A Surging National Debt Is Bullish for Gold - BullionBuzz -Nick's Top Six

How might this affect the gold price? If history is any indication, it will likely drive it higher.

The first business day after the deal went into effect, the US Treasury increased the national debt by over $350 billion. By June 8, it had increased by just over $454 billion to $31.9 trillion.

More increases lie ahead. In fact, it will be no surprise if the national debt eclipses $32 trillion this week. Not only does the Treasury have to borrow to replenish its checking account, but it will also have to borrow to cover the budget deficits the Biden administration runs.

Spending is set to go up during the next two years. The US government is blowing through nearly half a trillion dollars monthly and the deficit for fiscal 2023 was already close to $1 trillion with five months to go. The spending, and its accompanying deficit, won’t end in the foreseeable future.

Typically, big spikes in the national debt correspond with a rising gold price. Gold has generally trended upward along with the national debt. There are other factors that affect gold, but the general trend is worth noting. This correlation makes sense for a couple of reasons.

First, a rising national debt creates economic uncertainty that drives safe haven buying. Most people recognize that the national debt trajectory is unsustainable. The longer the debt climbs and politicians kick the can down the road, the shorter the road gets.

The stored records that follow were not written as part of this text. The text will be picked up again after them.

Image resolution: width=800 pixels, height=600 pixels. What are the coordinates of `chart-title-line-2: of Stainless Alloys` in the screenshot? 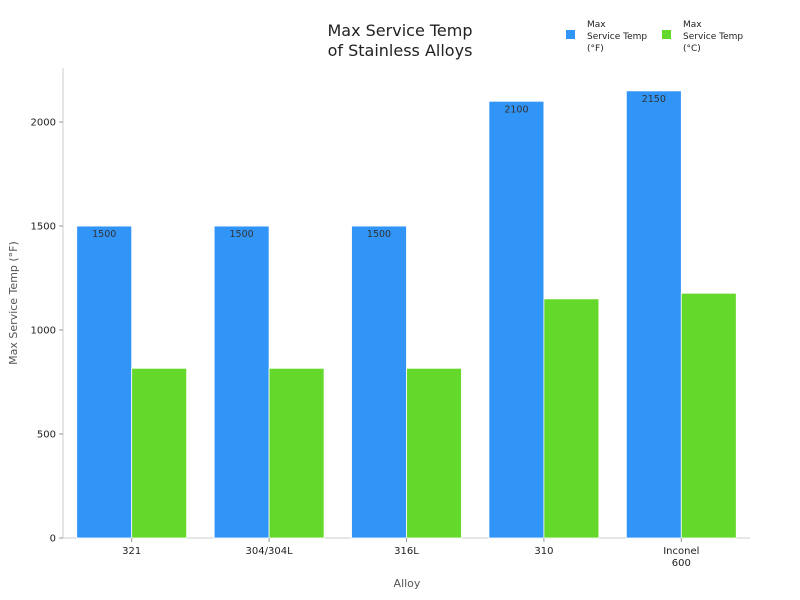 It's located at (400, 50).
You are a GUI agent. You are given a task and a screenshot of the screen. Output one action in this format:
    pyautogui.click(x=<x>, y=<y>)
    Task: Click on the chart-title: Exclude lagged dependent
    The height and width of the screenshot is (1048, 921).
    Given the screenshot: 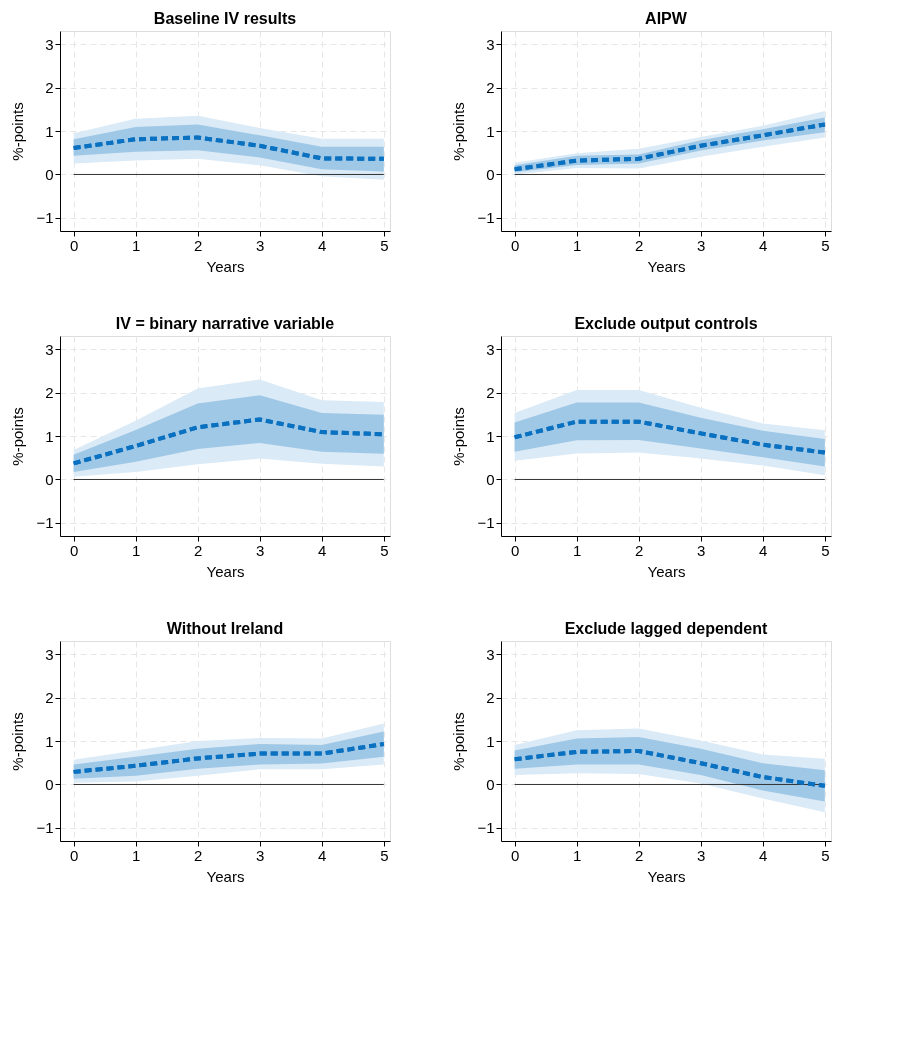 What is the action you would take?
    pyautogui.click(x=666, y=628)
    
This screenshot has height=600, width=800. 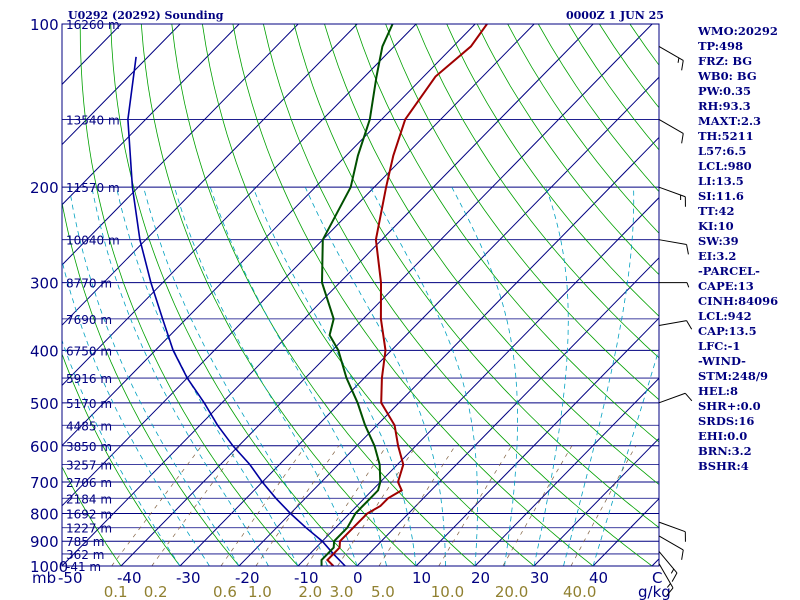 I want to click on height-label: 6750 m, so click(x=89, y=351).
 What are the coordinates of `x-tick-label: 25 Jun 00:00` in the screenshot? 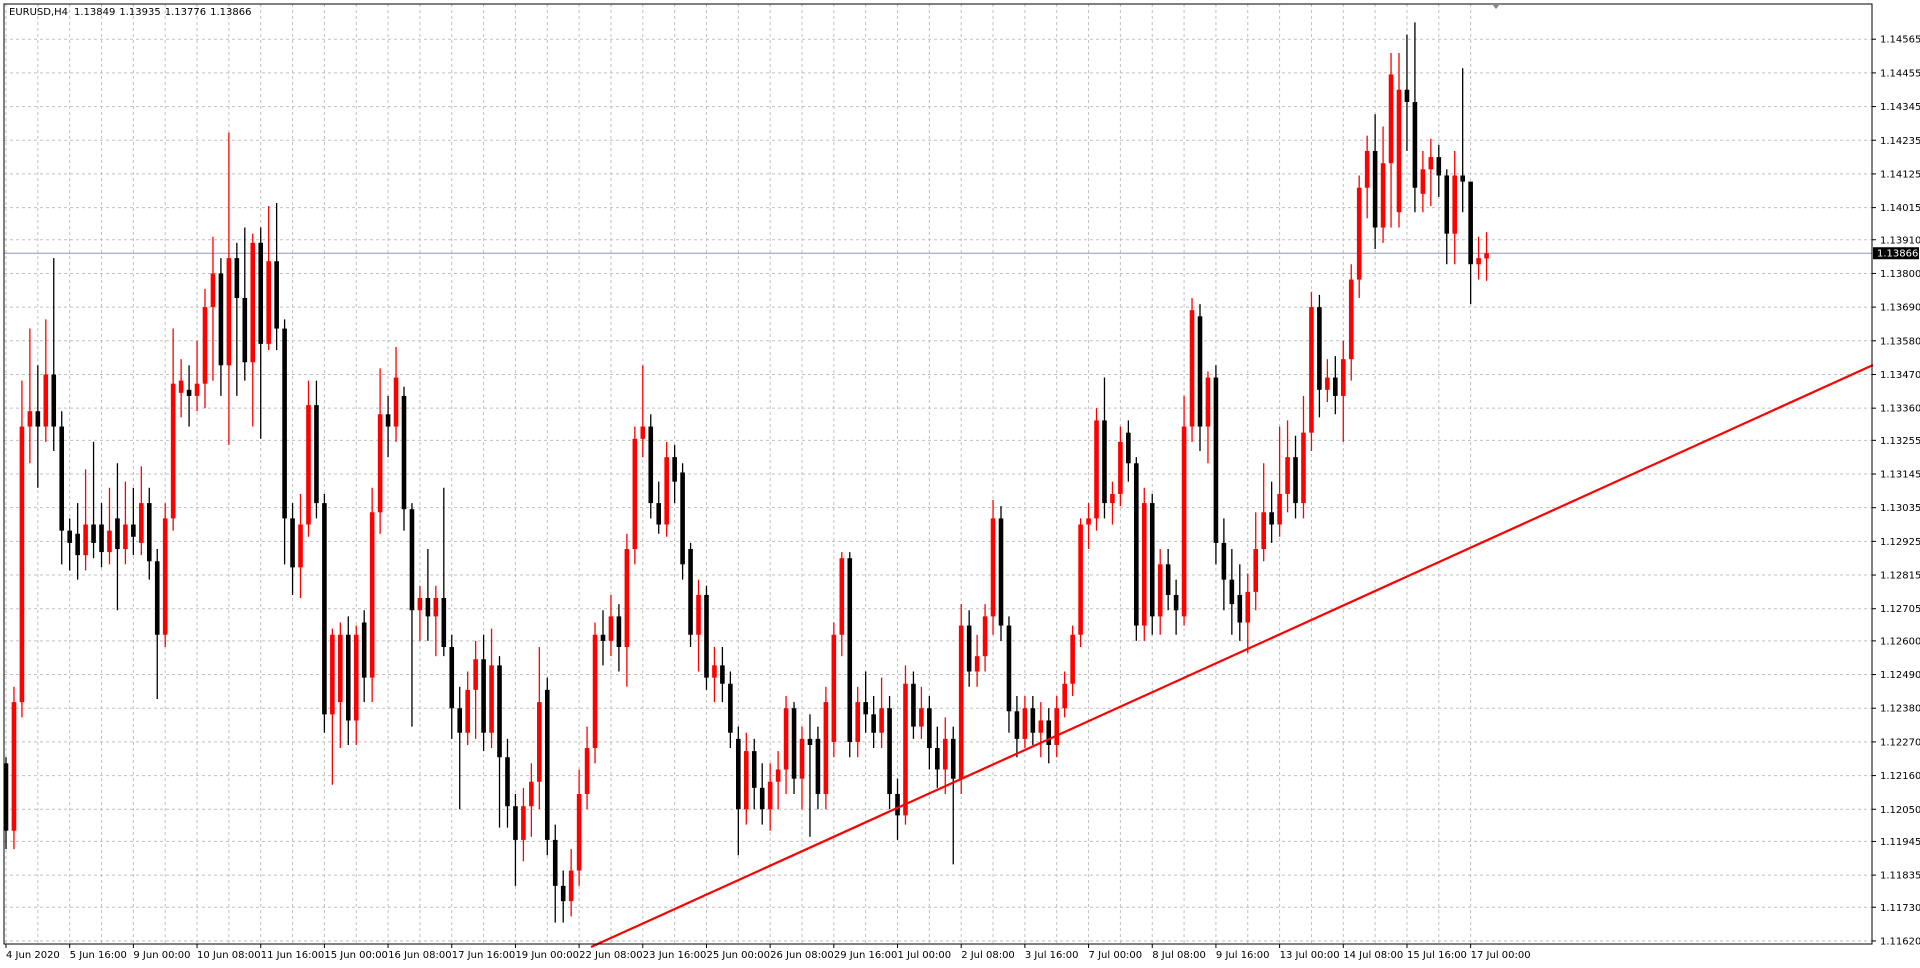 It's located at (738, 956).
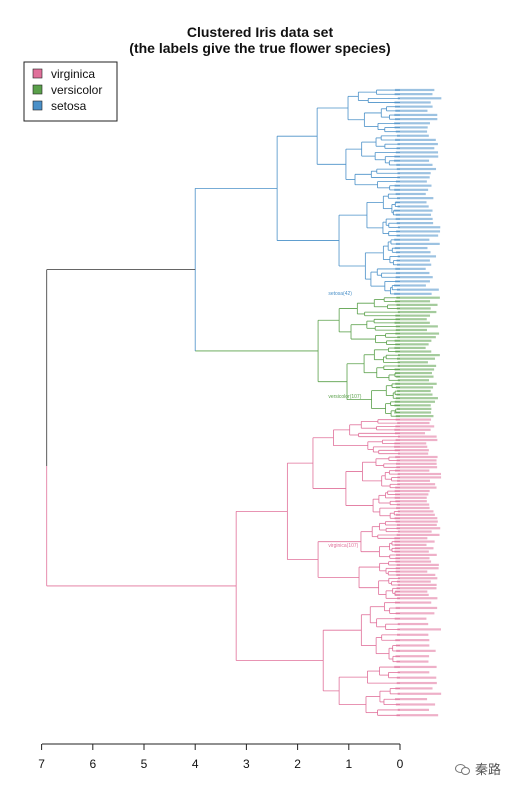 This screenshot has height=796, width=529. I want to click on watermark: 秦路, so click(478, 768).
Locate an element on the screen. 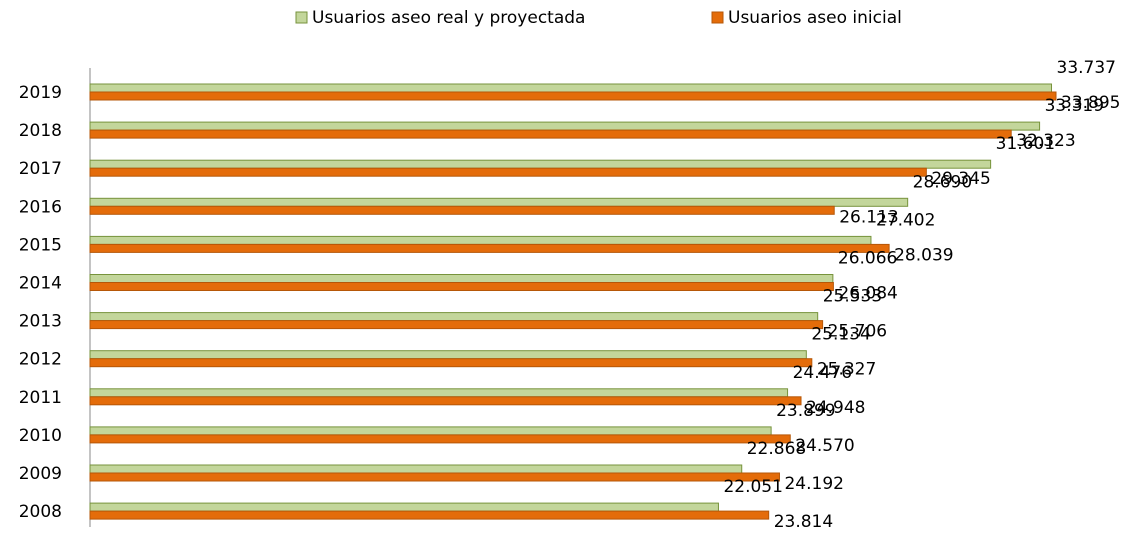 This screenshot has width=1148, height=533. y-tick-label: 2008 is located at coordinates (40, 512).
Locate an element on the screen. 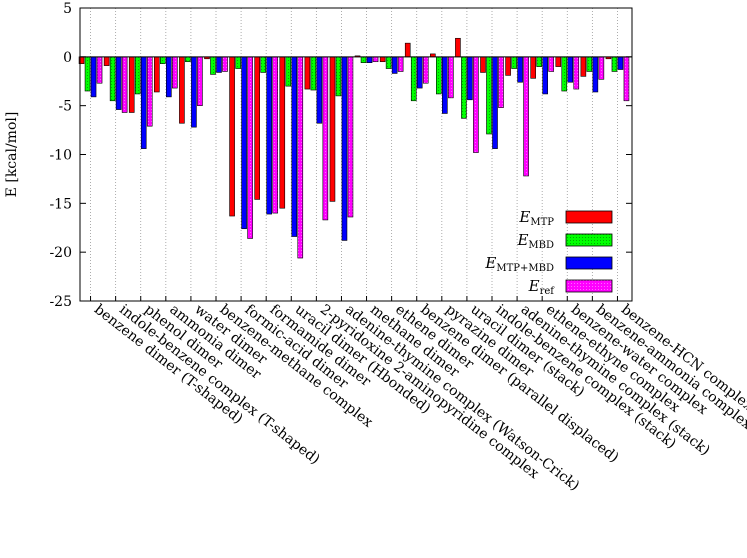 This screenshot has height=558, width=747. y-tick-label: -10 is located at coordinates (60, 156).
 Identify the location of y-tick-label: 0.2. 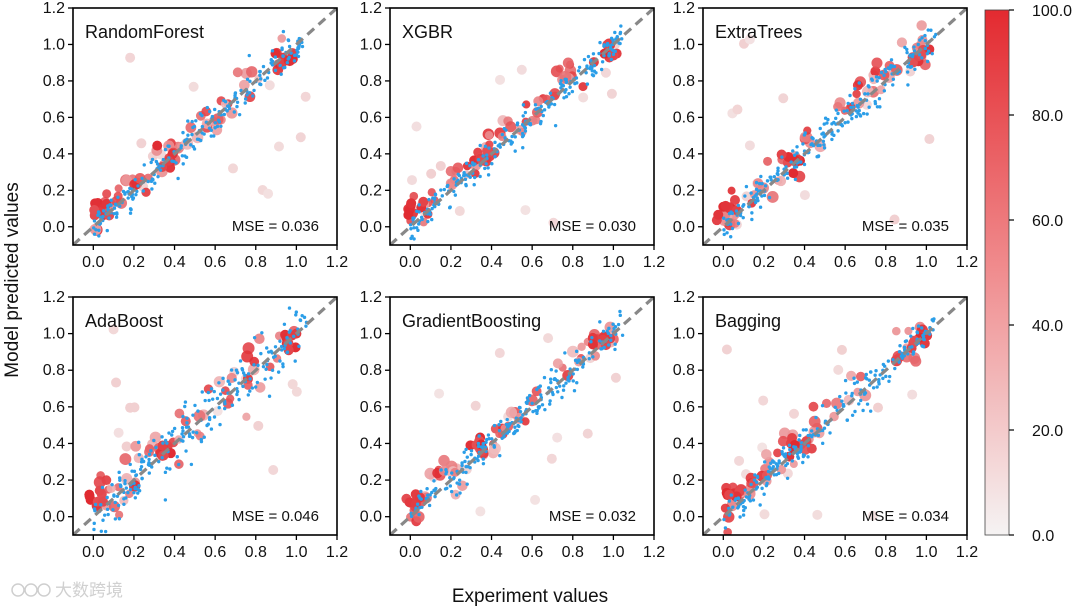
(371, 480).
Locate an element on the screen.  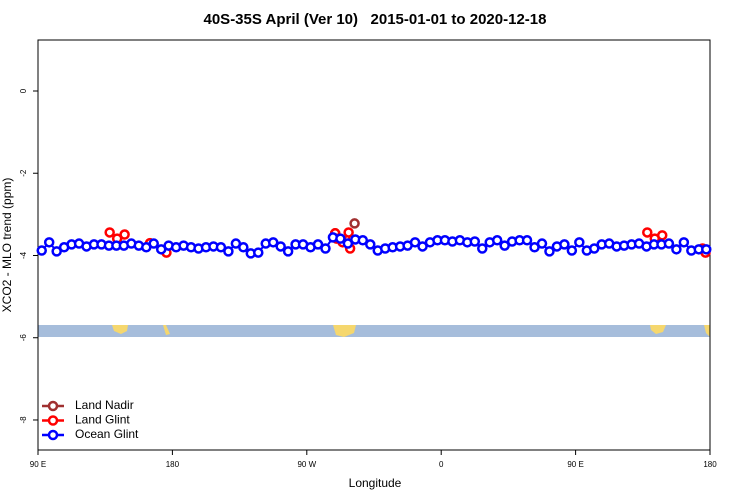
map-strip is located at coordinates (374, 331).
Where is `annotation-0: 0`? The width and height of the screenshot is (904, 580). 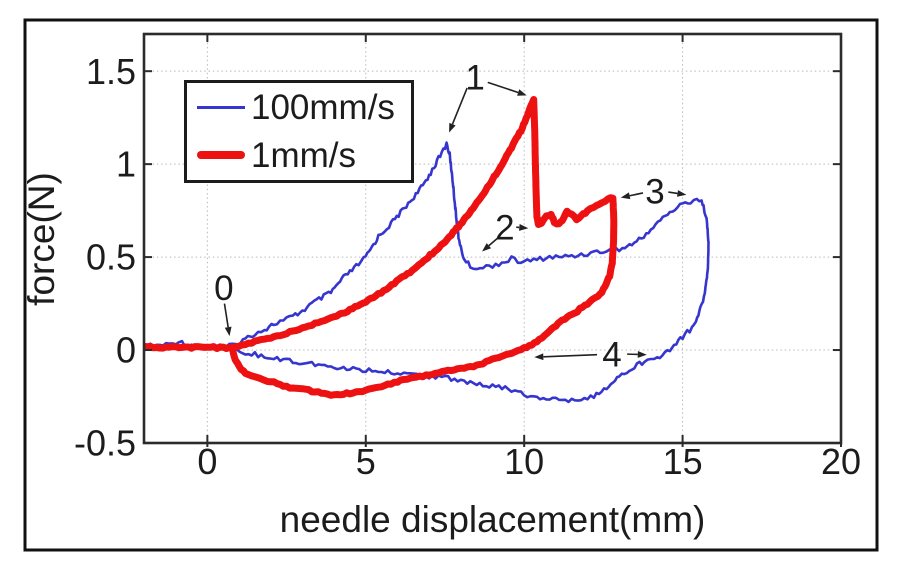 annotation-0: 0 is located at coordinates (224, 303).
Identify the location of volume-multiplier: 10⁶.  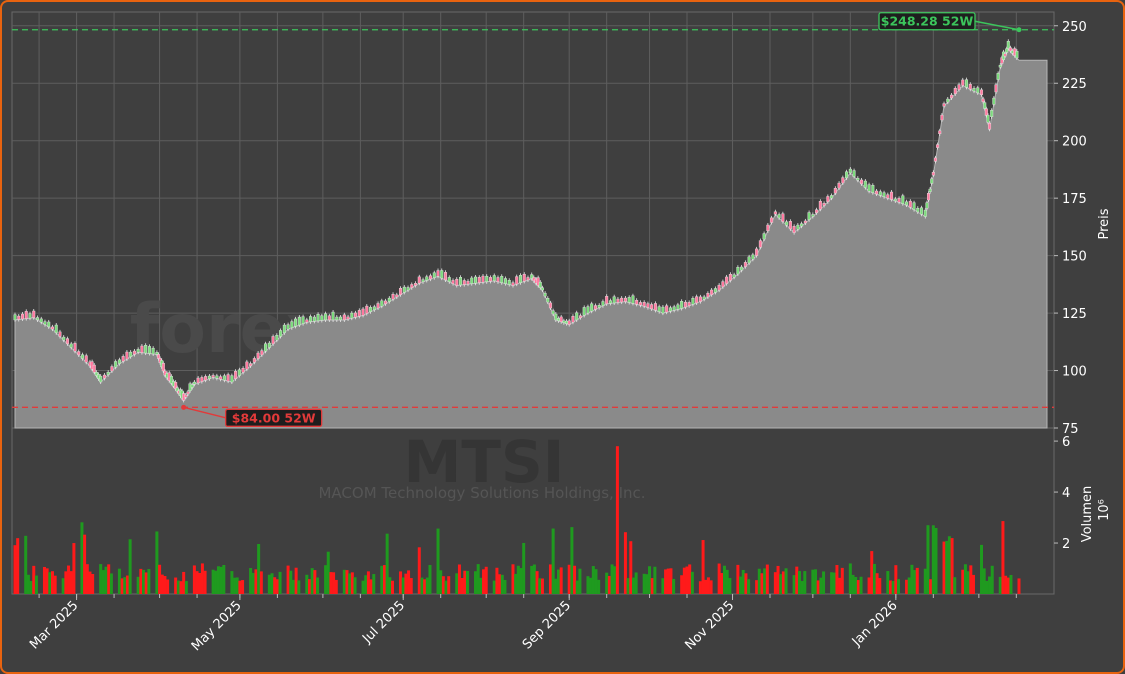
(1104, 510).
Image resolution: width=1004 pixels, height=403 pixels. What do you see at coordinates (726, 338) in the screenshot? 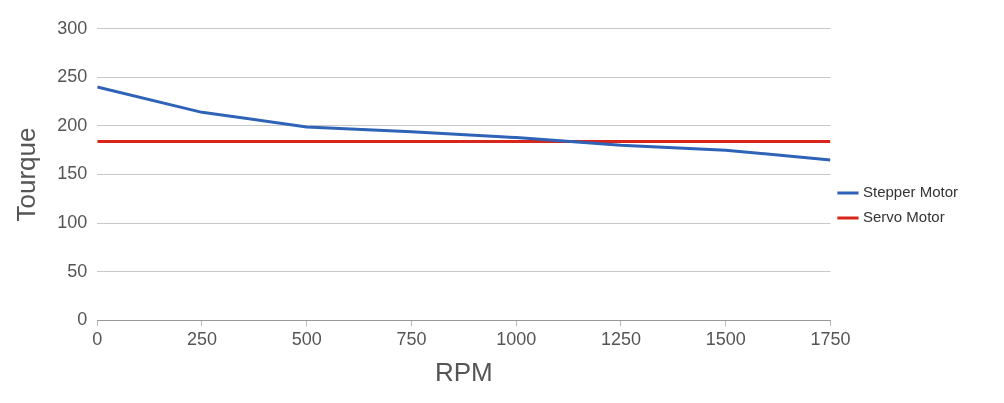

Second, more national debt ultimately means more inflation. At some point, this unlimited borrowing will force the Fed to monetize some of the debt. That will require a return to quantitative easing. There is no other way for the market to absorb all the debt the Treasury will have to issue to support spending that will mostly go on a credit card with no limits.

To prop up the bond market and keep prices high and interest rates low, the Fed will ultimately have to buy bonds to boost demand. It will buy those bonds with money created out of thin air.

With this in mind, it makes sense that people would turn to gold as an inflation hedge.